General Admission

By September 10, 2007General Admission, Opinion

Pacquiao not focused

By Al S. Mendoza

IT is barely a month when Manny Pacquiao fights Marco Antonio Barrera.

Is Pacquiao ready?

But to answer that would be getting ahead of the story.

The Oct. 7 fight in Las Vegas, Nevada, has become hot conversation stuff since it was announced some three months ago.

A major reason is, Pacquiao’s condition is suspect.

Pacquiao had flown to Los Angeles for training last month, only to return home three days after arrival.

Rumors would next fly wild and thick.

Pacquiao was love sick because he and voluptuous Ara Mina have reportedly become lovers?

Pacquiao was rejected by fight promoters to gain $1-million as advance payment from his purse?

Dejected, he jetted back to Manila in a huff?

Amid this backdrop, Jinky, Pacquiao’s wife, left the family mansion in General Santos City in favor of an apartment in Cebu.

_Task A:_ Rewrite the Pacquiao column from "But to answer" up to and including "reportedly become lovers?", changing "Los Angeles" to "San Francisco".
_Task B:_ According to the Pacquiao column, on what date and in what city is the fight with Marco Antonio Barrera set to take place?
_Task C:_ Continue the Pacquiao column from where it stops.

Collection entries:
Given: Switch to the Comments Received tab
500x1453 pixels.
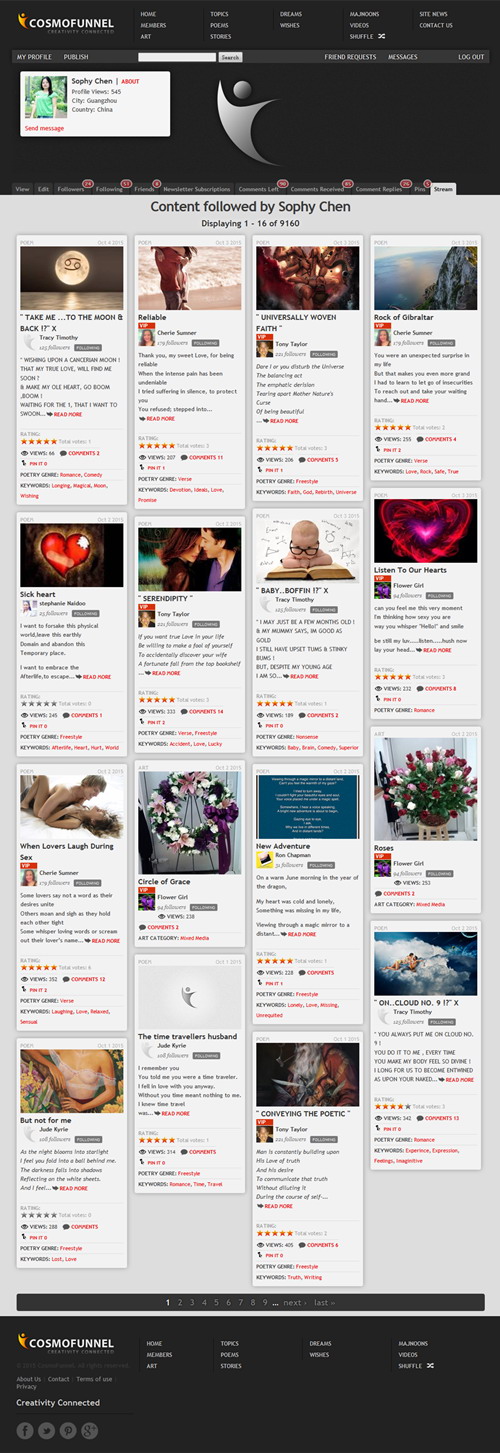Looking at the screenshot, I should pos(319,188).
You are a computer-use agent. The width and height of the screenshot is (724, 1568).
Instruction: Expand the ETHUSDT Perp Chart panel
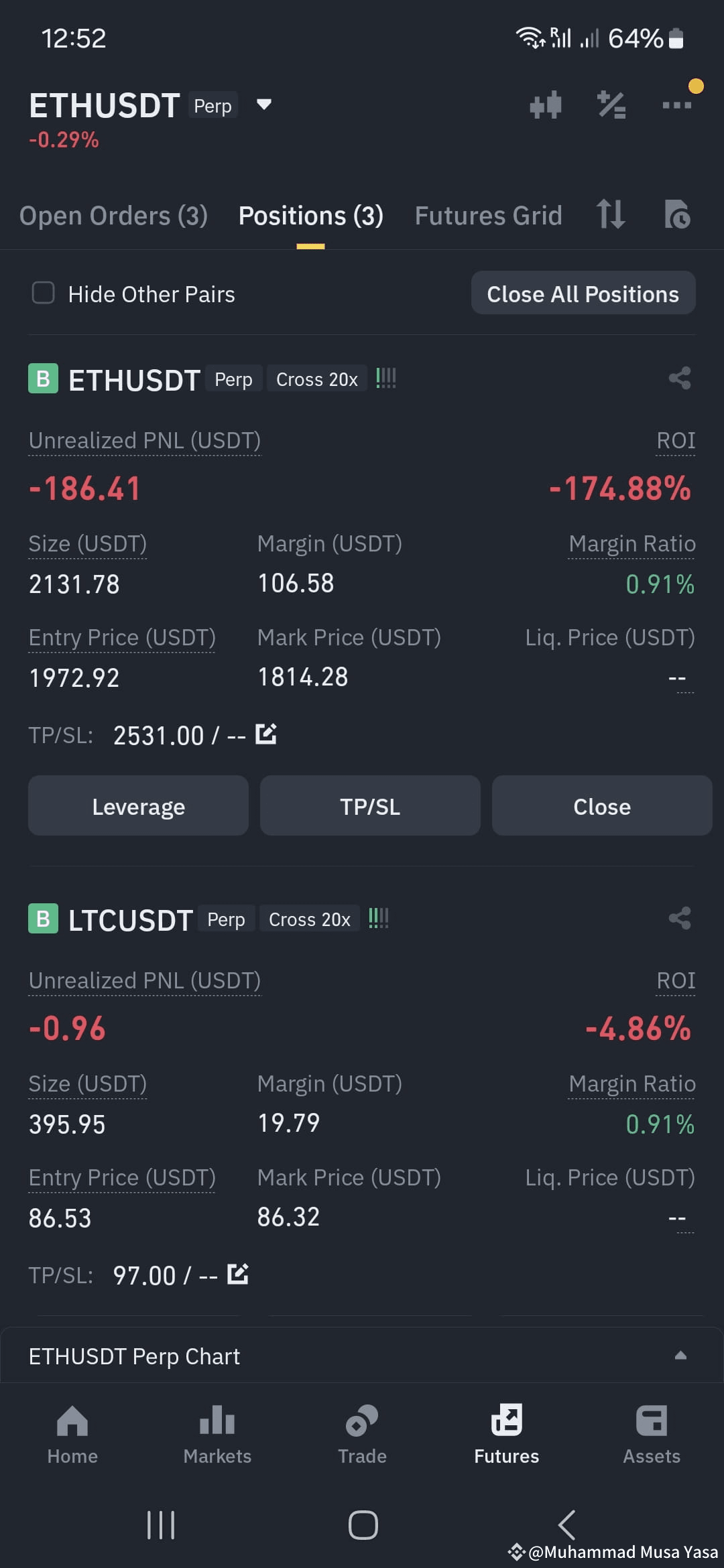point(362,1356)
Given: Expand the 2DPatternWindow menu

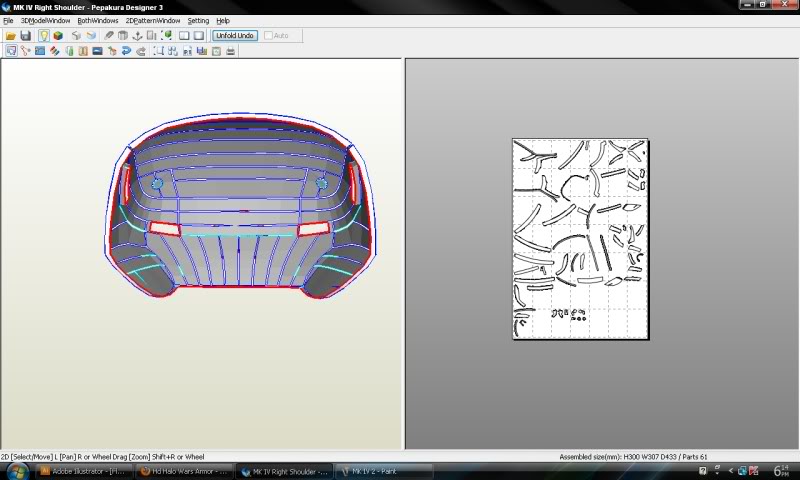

==

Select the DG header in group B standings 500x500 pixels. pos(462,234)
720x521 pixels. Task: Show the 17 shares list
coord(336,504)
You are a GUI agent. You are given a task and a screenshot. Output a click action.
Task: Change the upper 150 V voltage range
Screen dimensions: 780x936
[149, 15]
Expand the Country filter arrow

--

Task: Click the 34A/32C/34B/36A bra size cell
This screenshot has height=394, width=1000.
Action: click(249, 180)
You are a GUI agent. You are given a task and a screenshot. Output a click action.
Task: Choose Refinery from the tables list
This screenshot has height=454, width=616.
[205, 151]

_Exercise result A:_
But to answer that would be getting ahead of the story.

The Oct. 7 fight in Las Vegas, Nevada, has become hot conversation stuff since it was announced some three months ago.

A major reason is, Pacquiao’s condition is suspect.

Pacquiao had flown to San Francisco for training last month, only to return home three days after arrival.

Rumors would next fly wild and thick.

Pacquiao was love sick because he and voluptuous Ara Mina have reportedly become lovers?

_Exercise result B:_ Oct. 7, in Las Vegas, Nevada.

_Exercise result C:_
Jinky did that allegedly to spite Pacquiao, who denied he was romancin’ with Ara Mina.

Ara also brushed off the rumored affair.

“We are just friends,” said the actress, who is known to bare all and who made a name for her torrid love making scenes in X-rated films she had starred in.

Just days after Pacquiao had flown back to Manila, Freddie Roach followed suit. Roach, Pacquiao’s American trainer, said, “The final grind will be in America.”

Translation: Pacquiao is the boss and what he wants, he gets it.

When Pacquiao finally re-appeared for training in a Cebu gym owned by Rex “Wakee” Salud, the boxer’s bosom buddy, Jinky was in tow.

For the first time since Pacquiao trained for a fight, his wife watched from the sidelines.

Just days back, Pacquiao surprisedJinky with a diamond ring costing hundreds of thousands of pesos.

So everything’s fine now with the champ’s camp?

Maybe, but training-wise, Pacquiao is way behind schedule.

While Barrera had placed himself in seclusion in the mountains of Mexico for training as early as three months ago, Pacquiao’s own training has become erratic.

Pacquiao even got the flu virus last week.

He stopped training, but then, he played basketball to the horror of his handlers.

He seemed not totally focused on the Barrera fight.

Is it because Pacquiao knocked out Barrera in 2003?

But that was four years ago. Many things have happened since.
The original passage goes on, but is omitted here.